_INFORMATION GIVEN:_
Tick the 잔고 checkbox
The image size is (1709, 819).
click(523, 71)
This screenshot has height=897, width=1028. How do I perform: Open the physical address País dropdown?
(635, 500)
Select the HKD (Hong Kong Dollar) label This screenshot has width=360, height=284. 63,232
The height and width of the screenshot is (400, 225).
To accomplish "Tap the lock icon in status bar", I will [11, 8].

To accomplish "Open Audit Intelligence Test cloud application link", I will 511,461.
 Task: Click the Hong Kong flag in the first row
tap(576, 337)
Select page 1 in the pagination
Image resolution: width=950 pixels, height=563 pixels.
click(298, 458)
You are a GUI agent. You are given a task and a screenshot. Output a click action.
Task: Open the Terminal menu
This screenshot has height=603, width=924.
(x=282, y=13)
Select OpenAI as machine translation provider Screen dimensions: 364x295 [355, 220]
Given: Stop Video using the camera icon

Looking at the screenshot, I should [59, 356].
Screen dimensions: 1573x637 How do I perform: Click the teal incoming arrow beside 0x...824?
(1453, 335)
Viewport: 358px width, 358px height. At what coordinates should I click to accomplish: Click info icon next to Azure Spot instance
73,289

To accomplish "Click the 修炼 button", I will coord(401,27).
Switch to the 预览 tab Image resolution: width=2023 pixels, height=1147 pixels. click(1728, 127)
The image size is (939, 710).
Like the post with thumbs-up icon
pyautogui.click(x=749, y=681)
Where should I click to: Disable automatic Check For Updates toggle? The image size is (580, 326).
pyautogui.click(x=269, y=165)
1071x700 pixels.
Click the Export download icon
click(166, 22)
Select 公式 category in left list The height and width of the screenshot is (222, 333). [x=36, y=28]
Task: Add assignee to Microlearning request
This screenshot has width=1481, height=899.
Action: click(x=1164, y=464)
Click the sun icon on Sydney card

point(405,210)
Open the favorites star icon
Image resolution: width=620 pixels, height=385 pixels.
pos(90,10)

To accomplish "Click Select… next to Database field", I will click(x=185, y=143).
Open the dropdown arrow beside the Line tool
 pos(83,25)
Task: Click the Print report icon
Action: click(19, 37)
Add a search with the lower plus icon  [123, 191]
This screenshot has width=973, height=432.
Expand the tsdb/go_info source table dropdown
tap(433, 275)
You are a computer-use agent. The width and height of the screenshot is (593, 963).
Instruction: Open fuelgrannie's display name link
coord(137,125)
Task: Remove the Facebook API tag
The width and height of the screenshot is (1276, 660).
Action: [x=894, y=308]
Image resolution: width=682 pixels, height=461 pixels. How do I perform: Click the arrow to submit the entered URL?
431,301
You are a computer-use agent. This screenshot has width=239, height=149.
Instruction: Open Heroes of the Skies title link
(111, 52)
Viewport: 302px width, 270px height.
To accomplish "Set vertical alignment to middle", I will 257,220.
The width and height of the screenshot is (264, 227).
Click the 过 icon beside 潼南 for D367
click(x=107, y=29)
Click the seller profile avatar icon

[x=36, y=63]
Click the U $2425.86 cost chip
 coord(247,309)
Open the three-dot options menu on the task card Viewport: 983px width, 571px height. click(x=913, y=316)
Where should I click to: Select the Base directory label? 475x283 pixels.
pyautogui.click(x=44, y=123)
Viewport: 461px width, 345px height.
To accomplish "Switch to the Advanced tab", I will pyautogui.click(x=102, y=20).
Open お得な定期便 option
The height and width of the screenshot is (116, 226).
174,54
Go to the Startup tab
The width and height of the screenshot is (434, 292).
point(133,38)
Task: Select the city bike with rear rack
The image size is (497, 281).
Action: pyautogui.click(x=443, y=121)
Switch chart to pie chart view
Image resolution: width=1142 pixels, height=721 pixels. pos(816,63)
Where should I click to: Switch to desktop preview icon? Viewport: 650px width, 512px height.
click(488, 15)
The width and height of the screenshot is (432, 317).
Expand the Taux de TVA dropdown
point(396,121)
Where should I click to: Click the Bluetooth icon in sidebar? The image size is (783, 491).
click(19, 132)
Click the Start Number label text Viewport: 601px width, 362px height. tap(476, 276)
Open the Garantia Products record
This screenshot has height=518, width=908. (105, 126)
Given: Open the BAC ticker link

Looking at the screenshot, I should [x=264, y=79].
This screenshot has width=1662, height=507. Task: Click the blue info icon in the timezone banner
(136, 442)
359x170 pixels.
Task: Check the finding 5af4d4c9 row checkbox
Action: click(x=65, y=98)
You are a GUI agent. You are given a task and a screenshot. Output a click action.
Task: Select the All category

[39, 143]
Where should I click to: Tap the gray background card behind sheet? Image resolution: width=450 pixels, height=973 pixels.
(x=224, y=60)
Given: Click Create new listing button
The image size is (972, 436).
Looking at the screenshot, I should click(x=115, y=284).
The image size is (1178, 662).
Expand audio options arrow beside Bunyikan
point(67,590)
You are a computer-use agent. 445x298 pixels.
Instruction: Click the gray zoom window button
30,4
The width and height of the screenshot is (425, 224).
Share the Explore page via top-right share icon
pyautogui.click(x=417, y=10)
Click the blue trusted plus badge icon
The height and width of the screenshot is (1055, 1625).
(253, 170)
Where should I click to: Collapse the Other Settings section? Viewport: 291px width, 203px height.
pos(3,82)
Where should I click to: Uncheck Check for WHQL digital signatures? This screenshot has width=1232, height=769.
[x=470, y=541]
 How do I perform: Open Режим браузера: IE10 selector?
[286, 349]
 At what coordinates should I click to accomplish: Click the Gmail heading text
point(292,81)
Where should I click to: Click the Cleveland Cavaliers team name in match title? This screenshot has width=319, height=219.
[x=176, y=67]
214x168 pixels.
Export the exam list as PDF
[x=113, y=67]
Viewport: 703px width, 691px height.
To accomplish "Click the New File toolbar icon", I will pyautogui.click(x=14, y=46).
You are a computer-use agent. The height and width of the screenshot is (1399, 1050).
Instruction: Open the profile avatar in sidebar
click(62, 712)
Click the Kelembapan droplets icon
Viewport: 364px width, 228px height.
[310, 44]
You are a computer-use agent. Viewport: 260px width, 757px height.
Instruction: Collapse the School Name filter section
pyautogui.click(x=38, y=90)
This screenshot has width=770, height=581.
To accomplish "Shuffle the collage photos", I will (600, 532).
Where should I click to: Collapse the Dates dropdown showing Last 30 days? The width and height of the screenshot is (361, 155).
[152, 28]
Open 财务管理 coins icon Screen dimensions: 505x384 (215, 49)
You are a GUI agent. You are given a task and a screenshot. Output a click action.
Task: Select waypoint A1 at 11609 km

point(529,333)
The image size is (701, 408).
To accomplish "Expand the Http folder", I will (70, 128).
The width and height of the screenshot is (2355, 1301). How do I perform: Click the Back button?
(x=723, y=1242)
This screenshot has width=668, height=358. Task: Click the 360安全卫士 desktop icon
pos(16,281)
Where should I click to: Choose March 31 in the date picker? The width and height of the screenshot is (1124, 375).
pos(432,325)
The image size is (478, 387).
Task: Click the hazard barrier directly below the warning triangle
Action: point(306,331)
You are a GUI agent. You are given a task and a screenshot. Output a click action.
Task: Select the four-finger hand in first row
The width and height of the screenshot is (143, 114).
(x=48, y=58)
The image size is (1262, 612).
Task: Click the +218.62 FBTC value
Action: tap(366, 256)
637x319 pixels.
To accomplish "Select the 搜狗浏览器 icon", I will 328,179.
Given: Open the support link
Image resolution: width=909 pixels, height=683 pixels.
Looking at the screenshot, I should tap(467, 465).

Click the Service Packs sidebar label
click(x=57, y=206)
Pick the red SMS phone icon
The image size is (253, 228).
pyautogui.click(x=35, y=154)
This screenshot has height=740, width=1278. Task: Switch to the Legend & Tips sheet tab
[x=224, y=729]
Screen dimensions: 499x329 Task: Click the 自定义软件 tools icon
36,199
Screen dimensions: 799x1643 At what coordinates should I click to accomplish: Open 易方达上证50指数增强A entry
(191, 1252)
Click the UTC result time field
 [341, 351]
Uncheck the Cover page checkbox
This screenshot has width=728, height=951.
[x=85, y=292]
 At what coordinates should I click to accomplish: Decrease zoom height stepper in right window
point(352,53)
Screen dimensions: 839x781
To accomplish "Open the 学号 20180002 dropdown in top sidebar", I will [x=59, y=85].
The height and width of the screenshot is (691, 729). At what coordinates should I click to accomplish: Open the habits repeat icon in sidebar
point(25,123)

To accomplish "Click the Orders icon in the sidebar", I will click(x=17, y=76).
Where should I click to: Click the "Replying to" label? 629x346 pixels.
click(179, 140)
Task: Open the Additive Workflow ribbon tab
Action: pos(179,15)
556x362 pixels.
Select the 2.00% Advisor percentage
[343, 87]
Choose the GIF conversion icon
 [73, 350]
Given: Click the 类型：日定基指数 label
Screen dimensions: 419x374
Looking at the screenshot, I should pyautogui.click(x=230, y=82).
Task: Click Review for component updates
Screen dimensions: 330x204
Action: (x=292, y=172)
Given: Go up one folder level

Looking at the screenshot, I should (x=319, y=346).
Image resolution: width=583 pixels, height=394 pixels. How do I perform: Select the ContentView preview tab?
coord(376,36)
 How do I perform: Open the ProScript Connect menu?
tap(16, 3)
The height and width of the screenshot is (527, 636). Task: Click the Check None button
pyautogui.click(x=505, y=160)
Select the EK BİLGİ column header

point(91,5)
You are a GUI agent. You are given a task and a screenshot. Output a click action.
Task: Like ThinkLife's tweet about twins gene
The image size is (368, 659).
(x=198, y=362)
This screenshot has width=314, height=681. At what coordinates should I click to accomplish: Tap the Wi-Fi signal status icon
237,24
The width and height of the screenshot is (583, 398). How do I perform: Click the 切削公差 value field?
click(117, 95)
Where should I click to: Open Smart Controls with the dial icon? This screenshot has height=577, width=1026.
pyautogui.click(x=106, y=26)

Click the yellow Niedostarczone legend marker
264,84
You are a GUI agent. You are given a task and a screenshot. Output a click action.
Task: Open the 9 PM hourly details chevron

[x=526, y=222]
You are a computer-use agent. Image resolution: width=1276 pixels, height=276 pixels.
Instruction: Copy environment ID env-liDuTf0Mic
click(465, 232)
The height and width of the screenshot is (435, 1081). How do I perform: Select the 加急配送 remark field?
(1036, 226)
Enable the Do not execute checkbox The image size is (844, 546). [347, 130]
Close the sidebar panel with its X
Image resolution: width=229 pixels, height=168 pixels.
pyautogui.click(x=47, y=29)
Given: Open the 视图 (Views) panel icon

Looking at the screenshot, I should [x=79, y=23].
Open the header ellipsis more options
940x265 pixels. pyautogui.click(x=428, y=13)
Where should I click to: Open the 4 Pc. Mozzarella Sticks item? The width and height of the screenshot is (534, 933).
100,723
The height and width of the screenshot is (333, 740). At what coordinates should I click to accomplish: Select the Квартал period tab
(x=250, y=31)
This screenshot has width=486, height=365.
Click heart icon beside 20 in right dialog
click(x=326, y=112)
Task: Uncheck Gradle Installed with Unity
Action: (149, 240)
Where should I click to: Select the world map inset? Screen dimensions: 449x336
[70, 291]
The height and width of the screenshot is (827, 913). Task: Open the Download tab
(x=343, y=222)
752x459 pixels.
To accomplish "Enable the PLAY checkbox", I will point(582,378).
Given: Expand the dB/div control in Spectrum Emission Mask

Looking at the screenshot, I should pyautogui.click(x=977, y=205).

_REQUIRED WORK:_ Retype only the stretch of lines above starting at the one with "Where should I click to: Collapse the Other" and stopping at the one with "Viewport: 703px width, 691px height.", exactly as written, with both kept.

_EXERCISE SOLUTION:_
Where should I click to: Collapse the Other Settings section? Viewport: 291px width, 203px height.
pos(3,82)
Where should I click to: Uncheck Check for WHQL digital signatures? This screenshot has width=1232, height=769.
[x=470, y=541]
 How do I perform: Open Режим браузера: IE10 selector?
[286, 349]
 At what coordinates should I click to accomplish: Click the Gmail heading text
point(292,81)
Where should I click to: Click the Cleveland Cavaliers team name in match title? This screenshot has width=319, height=219.
[x=176, y=67]
214x168 pixels.
Export the exam list as PDF
[x=113, y=67]
Viewport: 703px width, 691px height.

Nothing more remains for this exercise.